WHO adviser accuses COVID-19 lab-leak theory critics of ‘thuggery’
A World Health Organization advisory board member accused scientists who wrote a letter criticizing the COVID-19 lab-leak theory in February 2020 of “thuggery” and “scientific propaganda.”
Jamie Metzl appeared on “Fox & Friends” on Wednesday to discuss the lab-leak theory that was largely ostracized last year as a coronavirus conspiracy theory but has now gained traction.
Metzl also called for the editor-in-chief of The Lancet, a medical journal, to step down after the publication published the letter from scientists in February 2020 that condemned the lab-leak theory.
“I feel that letter, it was not data-driven science. It was scientific propaganda and thuggery,” Metzl said during the interview.

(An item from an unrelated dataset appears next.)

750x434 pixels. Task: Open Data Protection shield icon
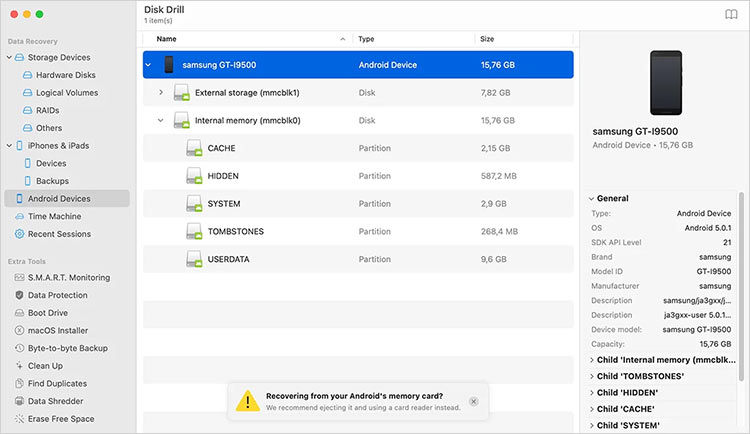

Metzl has been a proponent of the theory that the coronavirus escaped from a Chinese lab since last year. He said earlier in the week on Fox News that a “massive cover-up” is being done by China on the origins of the pandemic.
“I’m not a right-wing nut. I’m actually a progressive Democrat. And so for me, the question isn’t is this a right-wing or left-wing thing. It’s just, let’s look at the data and just be honest,” Metzl said on “Fox & Friends.”
The origins of the coronavirus are unclear. U.S. intelligence has reportedly determined that the virus could have emerged through transmission from an animal to a human naturally, but has also not ruled out the possibility the virus could have escaped from the lab, which studied various coronaviruses.
U.S. health officials such as Anthony Fauci, the government’s leading expert on infectious diseases, has also said it is possible the virus emerged from the lab, while saying it is likely that it moved from an animal to humanity.